__INSTRUCTION__. In the piece on Dolby Headphone, which movie's DVD release is the first to offer a Dolby Headphone bonus track?

=== READING TEXT ===

There are a variety of reasons you might want to watch a DVD while listening through a pair of headphones: You're on a plane, you need to be quiet while others sleep/work, or you've got a portable DVD player and no decent sound system to hook it up to. But there's also one big reason you wouldn't want to use headphones: no surround sound.

Dolby Laboratories hates to see a good surround track go to headphone waste (even if the movie is of questionable merit), and so announced last week that next month's DVD release of Pearl Harbor will be the first DVD to feature a special, limited edition "Dolby Headphone" bonus track.

Dolby claims that the special headphone track will allow users to experience the multichannel audio experience of Pearl Harbor's 5.1-channel soundtrack over any pair of regular stereo headphones using any DVD player or receiver with a headphone jack. The company says that through a new signal-processing algorithm, Dolby Headphone generates a host of audio clues "modeled from real life, from which the listener's ears and brain derive a truly three-dimensional sound image." The company adds that stereo content sounds "richer and more spacious, as if it were being played over two speakers in a room," and multichannel audio programming is presented as if the listener were surrounded by a five-speaker home theater set-up.

Developed by Lake Technology and Dolby, the new process has already found its way into millions of computing products, including desktop and laptop computers, as well as DVD playback software says Dolby. The company says it is also licensing Dolby Headphone to consumer electronics manufacturers for use in almost any product that provides a stereo headphone jack, such as digital cable and satellite set-top boxes, VCRs, DVD-Video and DVD-Audio players, conventional and digital TV receivers, portable stereos, game consoles, A/V surround decoders and receivers, auto sound systems, and multimedia speaker systems.

Dolby's Brent Butterworth adds, "Soon we will see many consumer electronics products with Dolby Headphone processing built in, which will allow listeners to enjoy surround sound from any 5.1-channel source over any set of headphones."

=== PROVIDED DATA ===

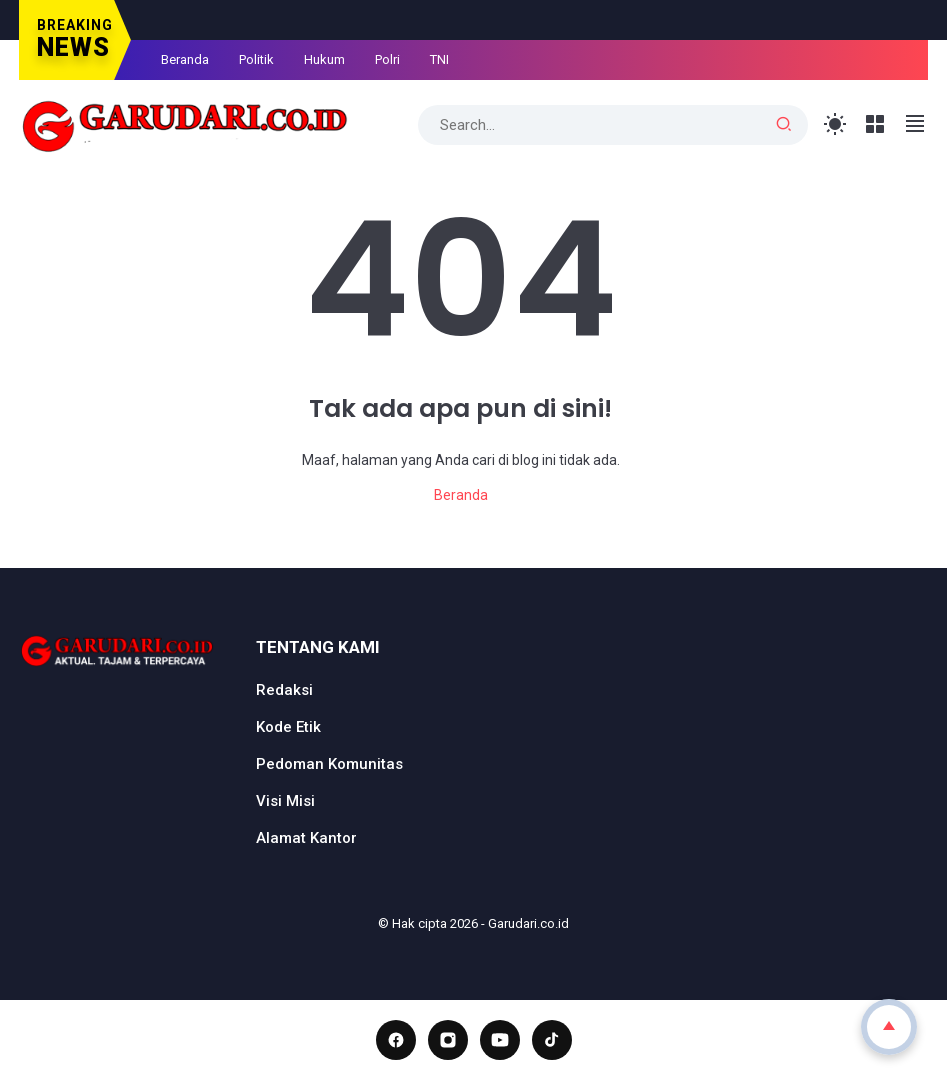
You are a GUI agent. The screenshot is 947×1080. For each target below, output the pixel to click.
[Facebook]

===

__SOLUTION FOR THIS EXERCISE__. Pearl Harbor